═════ Article ═════
# Is this considered a catch?



## Kayaking_Kev (Jul 18, 2018)

I was fishing for bluegill out of my kayak at a local reservoir with 4lb line and a 1 inch gulp minnow and hooked into a huge 10 lb channel catfish. I fought it for about 30 minutes and finally got it to the side of my kayak and tried to net it but it was way to big for my net, I put my hand on it several times to try to get a grip and even had my hand inside its mouth a few times but couldn't get enough leverage to lift it because it was still a little to far away. So I made the mistake of grabbing the line with my right hand to bring it a little closer and as soon as I got my hand in its mouth and got finally got a decent grip, it shook away and broke the line because I had it in my other hand.

I was actually trying to catch catfish that day and had a bigger rod with 50 lb braid that I was using because I've been trying to nab a 4th qualifying fish for the master angler pin for fish ohio, but I didn't hook up on it, only on my 4 lb line while bluegill fishing with a gulp minnow. And, the very next day the same thing happened, but I fought it for 40 minutes and it tangled my line in a bunch of grass and broke me off before I could even get it too surface, but again it was on the 4 lb line and a 1 inch gulp minnow, while my catfish rod with 50 lb braid didn't get hit. So a few days later I tried to put a gulp minnow on my 50 lb braid, but no luck, lol.

Anyway, I was wondering, since I did get the first catfish to side of the kayak for at least 10 minutes trying to net it and did touch it several times if it would be considered a catch. It was at night so I didn't have my GoPro running like I usually do and I wasn't able to get it up in my kayak to take a picture of it.
═════
* Set task *
Answer these about the catfish post:
1. What weight of line was the catfish hooked on?
2. How long did the fight on the very next day last?
3. Why was the GoPro not running during the first catfish?
═════ Records shown ═════
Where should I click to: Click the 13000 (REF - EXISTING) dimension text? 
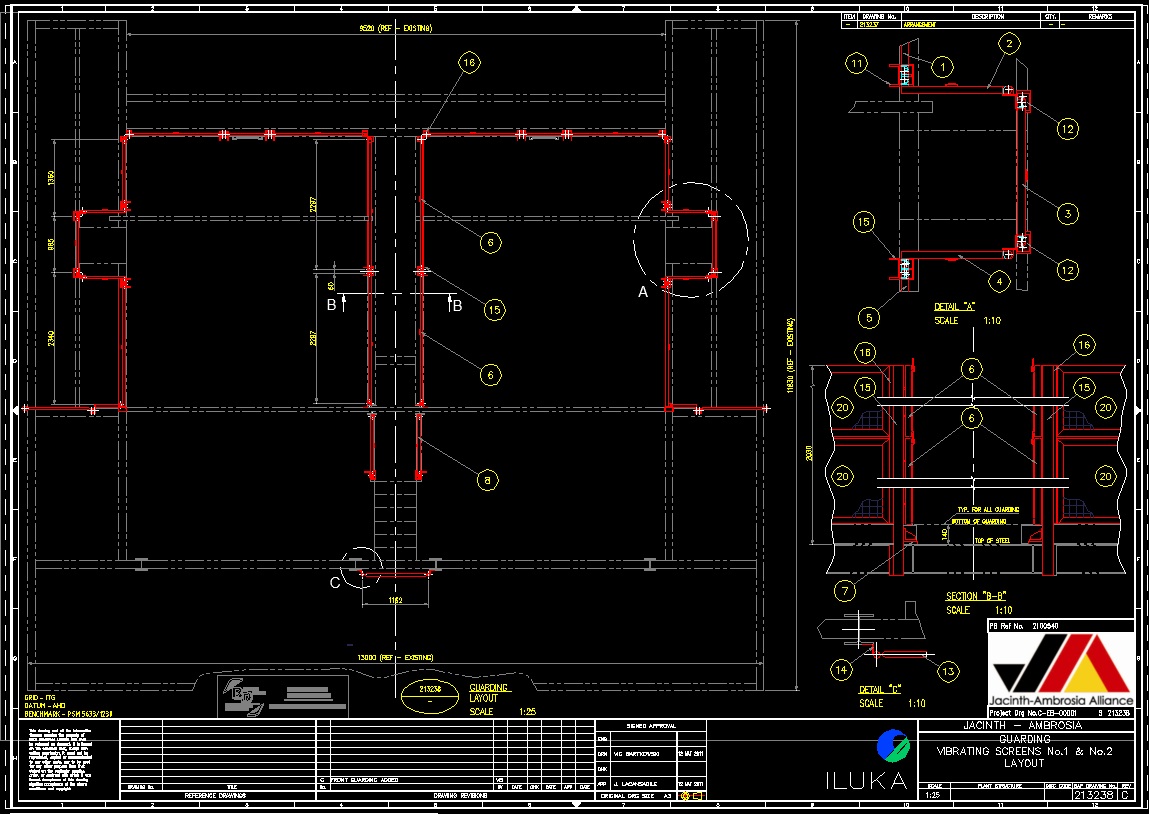point(397,657)

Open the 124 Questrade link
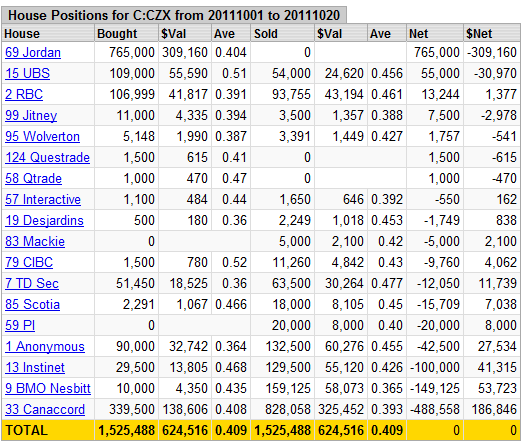pos(48,158)
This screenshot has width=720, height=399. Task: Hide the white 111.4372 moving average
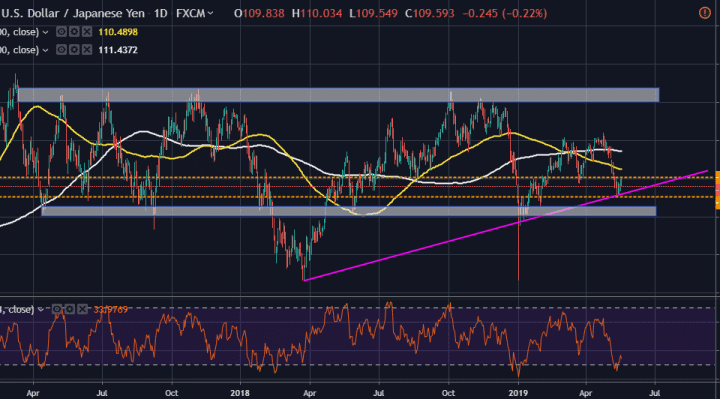pyautogui.click(x=61, y=50)
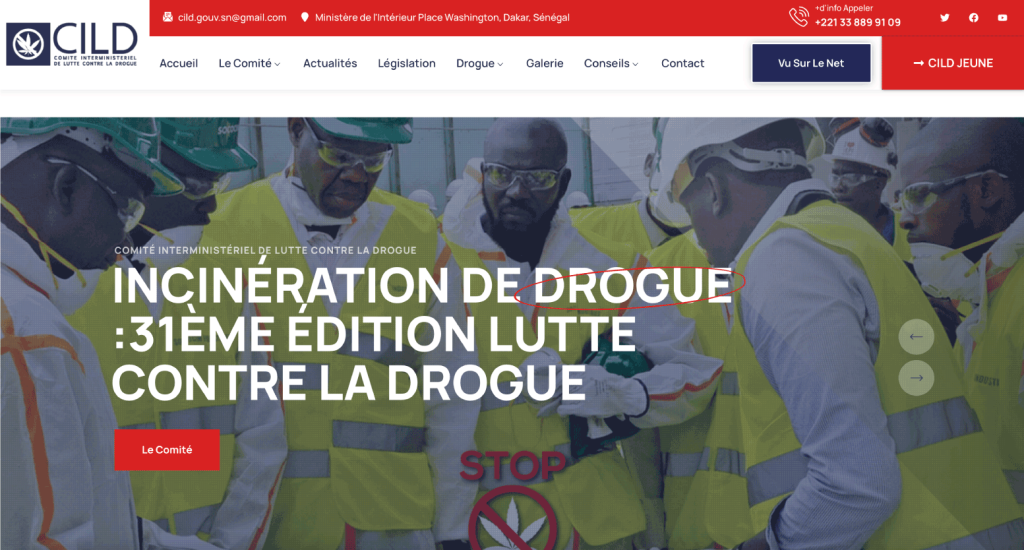
Task: Open the YouTube social icon
Action: [x=1002, y=17]
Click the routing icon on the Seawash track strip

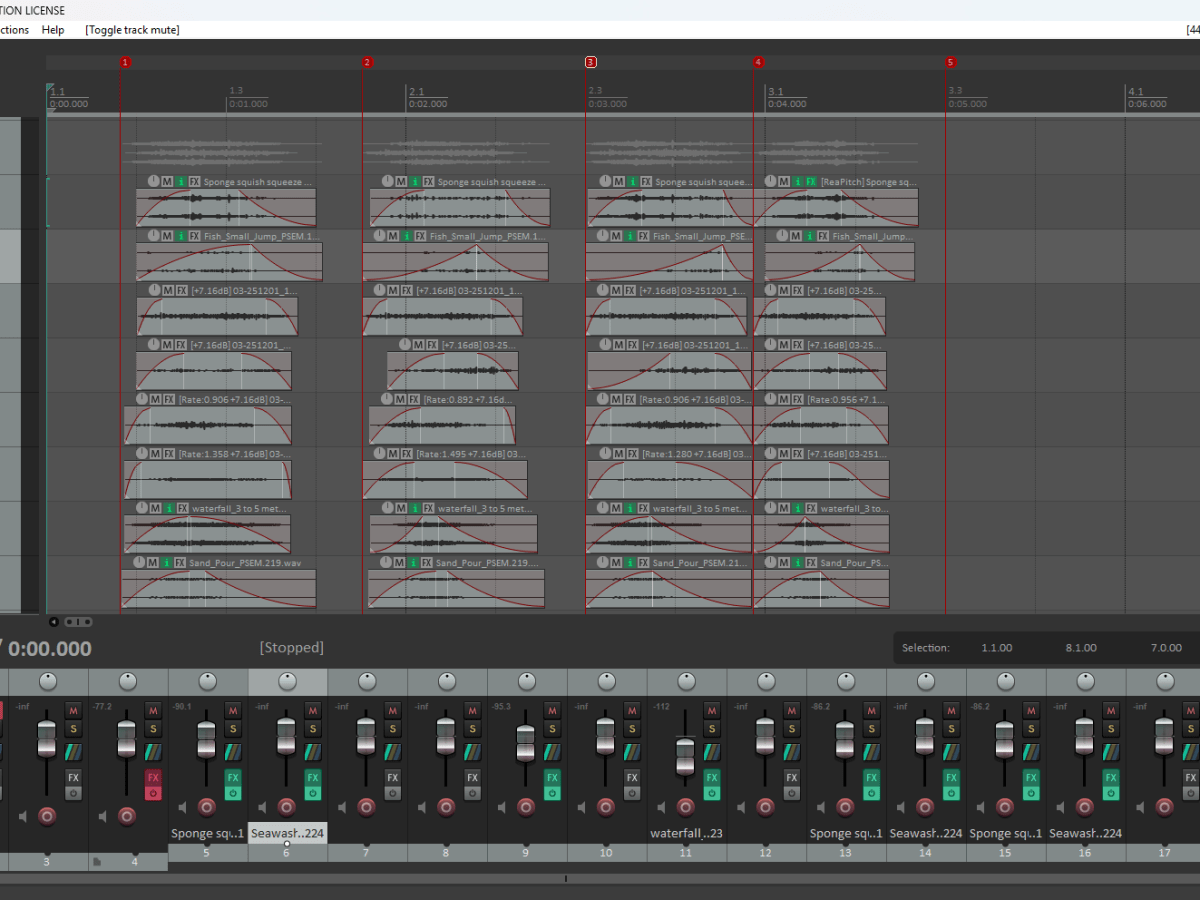[x=313, y=752]
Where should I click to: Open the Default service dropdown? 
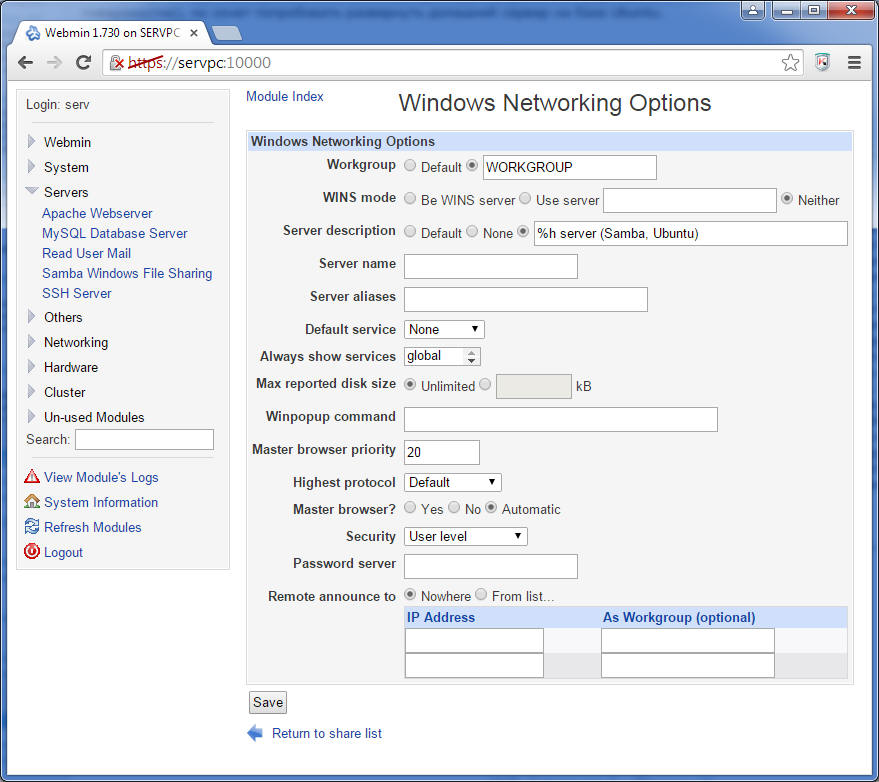tap(444, 330)
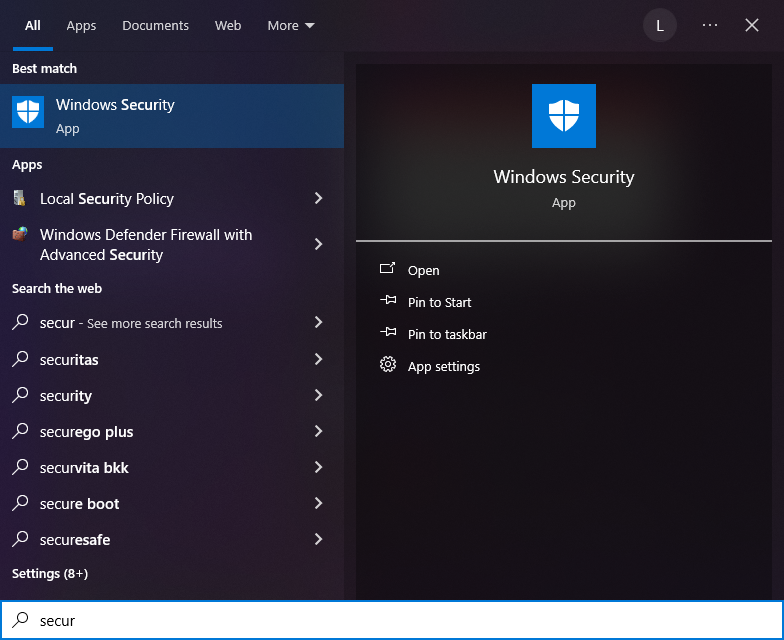The height and width of the screenshot is (640, 784).
Task: Switch to the Apps filter tab
Action: point(81,25)
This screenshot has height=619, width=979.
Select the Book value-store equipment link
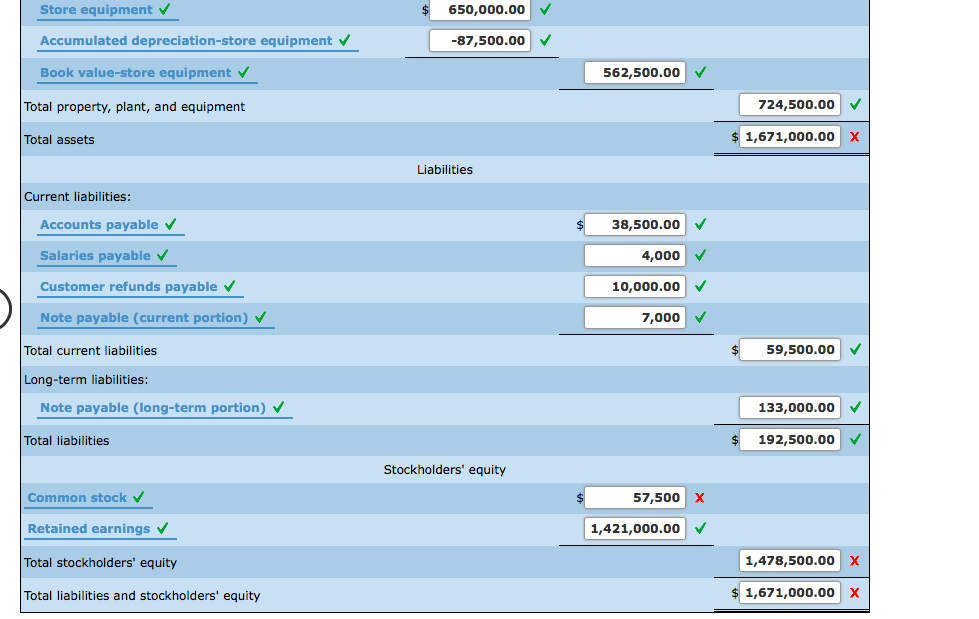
═════
* Full solution *
1. 4 lb line.
2. 40 minutes.
3. It was at night.